-- Opening Marker --
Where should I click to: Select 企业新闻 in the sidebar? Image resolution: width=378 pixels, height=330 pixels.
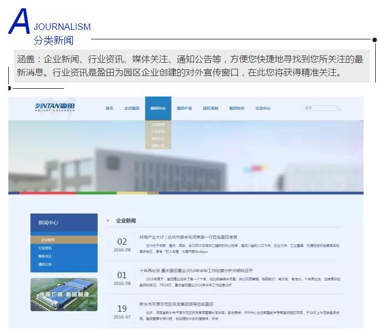pyautogui.click(x=47, y=240)
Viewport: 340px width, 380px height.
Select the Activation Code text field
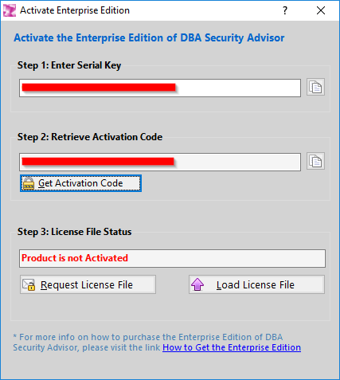point(160,162)
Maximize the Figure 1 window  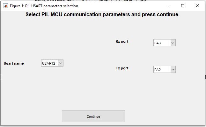tap(183, 6)
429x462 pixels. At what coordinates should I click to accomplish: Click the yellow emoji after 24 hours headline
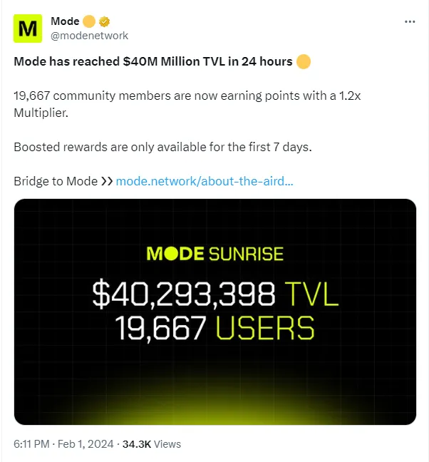point(304,61)
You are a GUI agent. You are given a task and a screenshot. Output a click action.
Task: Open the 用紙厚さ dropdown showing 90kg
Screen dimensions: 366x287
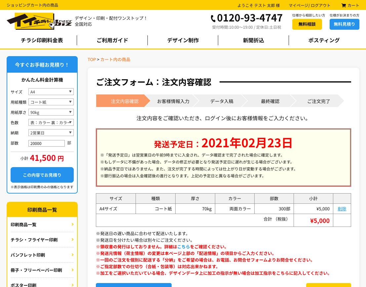click(51, 112)
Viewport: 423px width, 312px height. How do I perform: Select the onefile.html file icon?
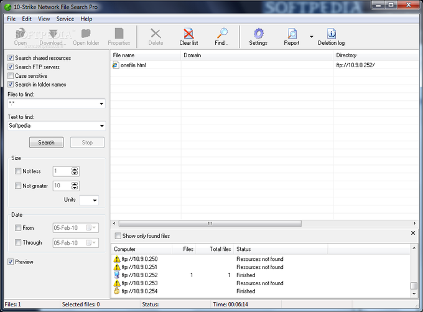point(116,65)
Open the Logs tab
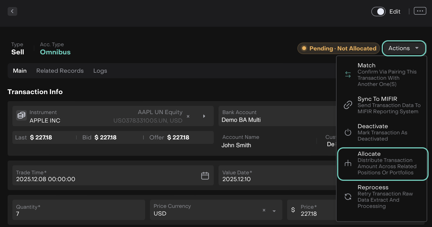 (x=100, y=71)
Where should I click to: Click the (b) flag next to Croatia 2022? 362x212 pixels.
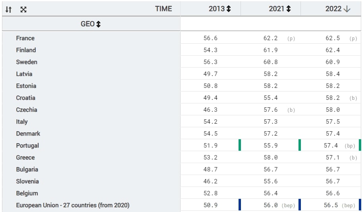pos(353,98)
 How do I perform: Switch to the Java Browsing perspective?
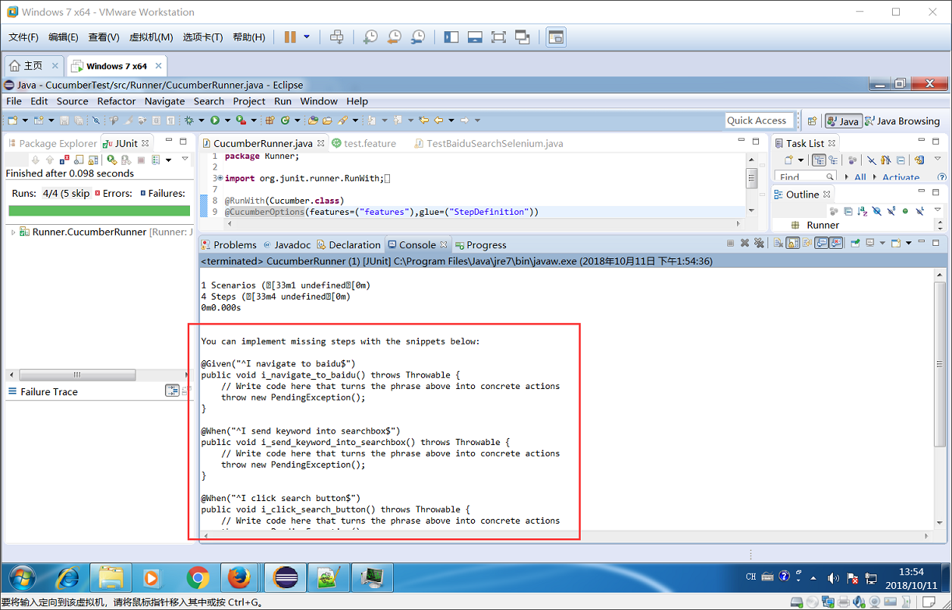click(x=901, y=121)
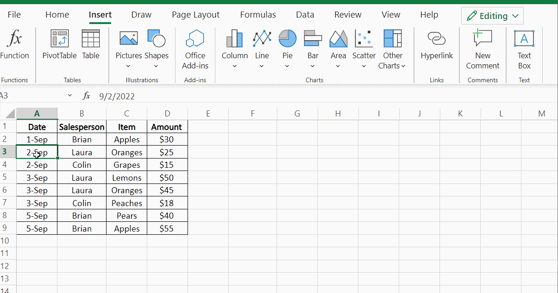Open the Data ribbon tab
Image resolution: width=558 pixels, height=293 pixels.
pos(305,14)
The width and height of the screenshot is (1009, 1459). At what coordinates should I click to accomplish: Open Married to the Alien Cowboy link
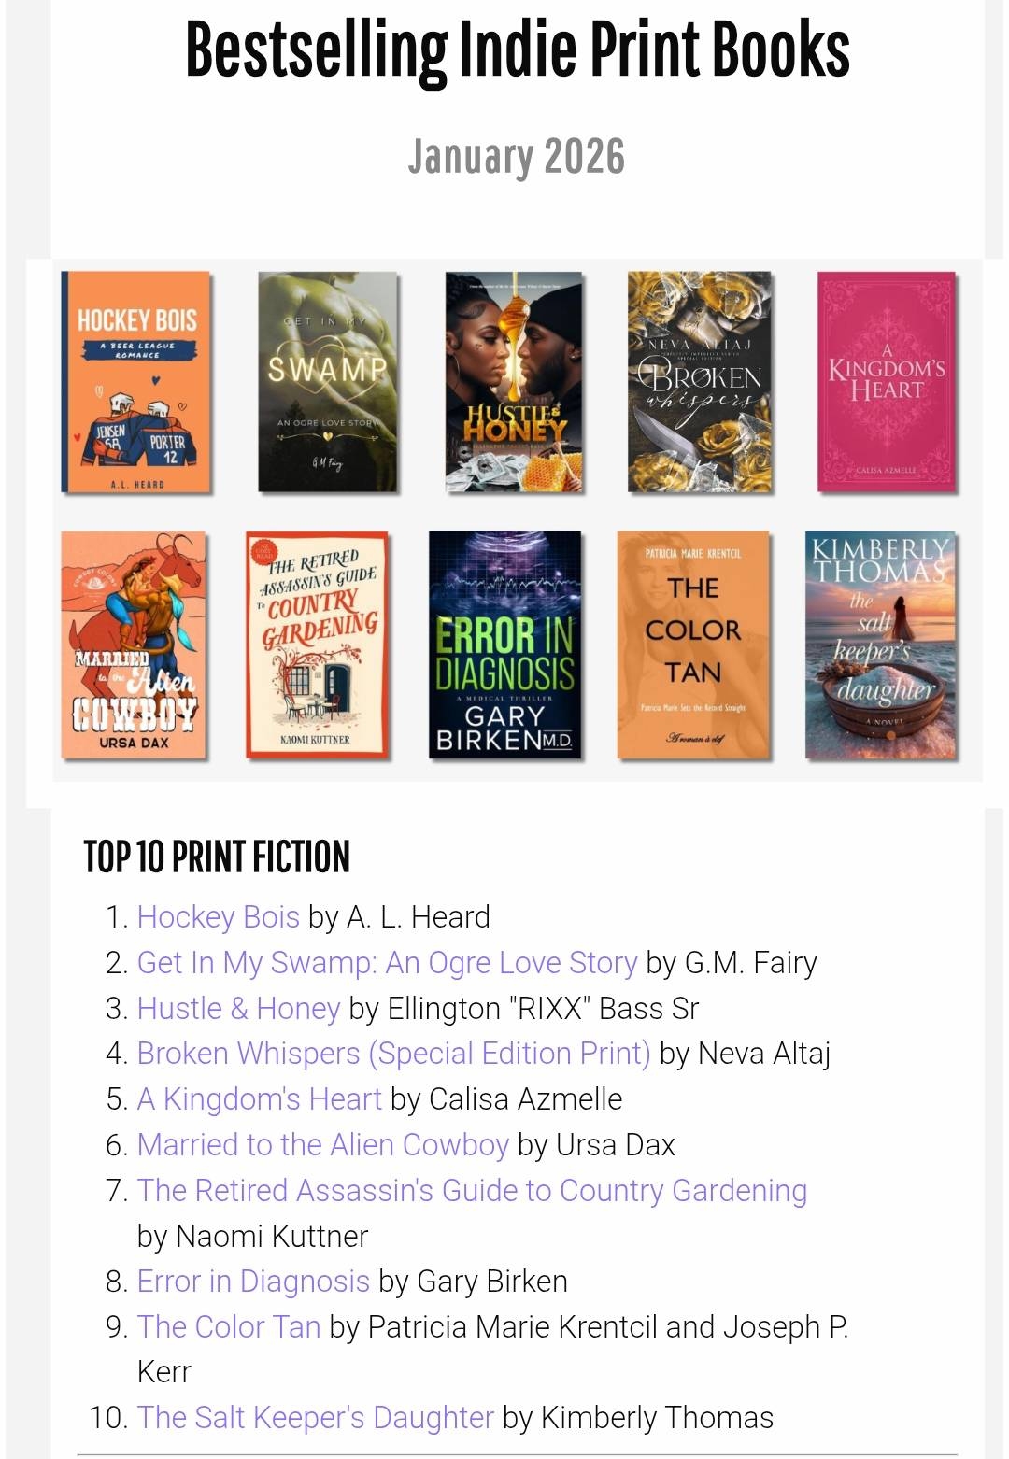322,1145
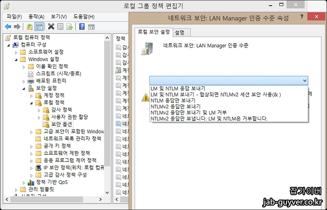Open the '파일(F)' menu
This screenshot has width=327, height=210.
click(14, 16)
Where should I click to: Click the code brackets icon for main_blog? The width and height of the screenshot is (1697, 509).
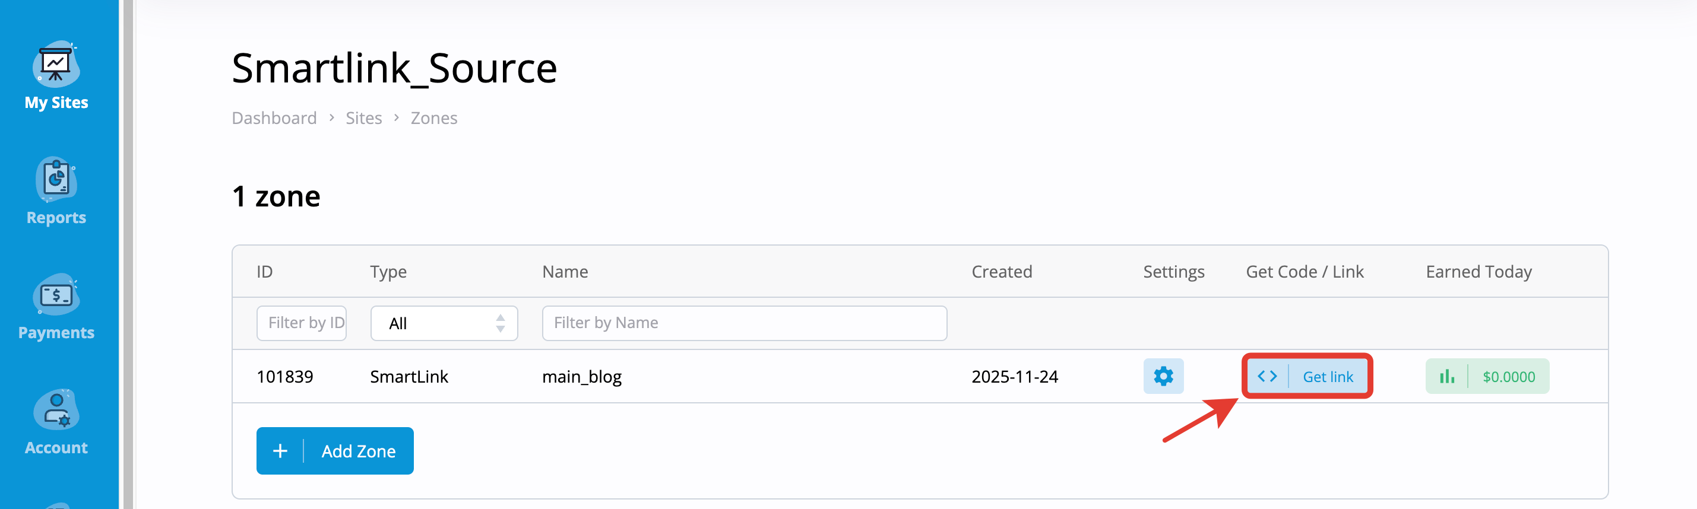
-- Closing Marker --
_TASK INSTRUCTIONS_. Reproduce verbatim every line starting at the line that holds "Screen dimensions: 366x287" and ending with the final line of the data; omit the pictures.

_RESULT OF THE TASK_.
Screen dimensions: 366x287
click(51, 112)
Viewport: 423px width, 312px height. How do I perform: Select the onefile.html file icon?
point(116,65)
Open the Logs tab
 (x=100, y=71)
Where should I click to: Click the (b) flag next to Croatia 2022? 362x212 pixels.
pos(353,98)
 How do I perform: Switch to the Java Browsing perspective?
click(x=901, y=121)
Open the Data ribbon tab
Image resolution: width=558 pixels, height=293 pixels.
pos(305,14)
The width and height of the screenshot is (1009, 1459). At what coordinates should I click to accomplish: Open Married to the Alien Cowboy link
322,1145
Open the '파일(F)' menu
This screenshot has width=327, height=210.
click(14, 16)
Where should I click to: Click the code brackets icon for main_blog? The width and height of the screenshot is (1697, 509).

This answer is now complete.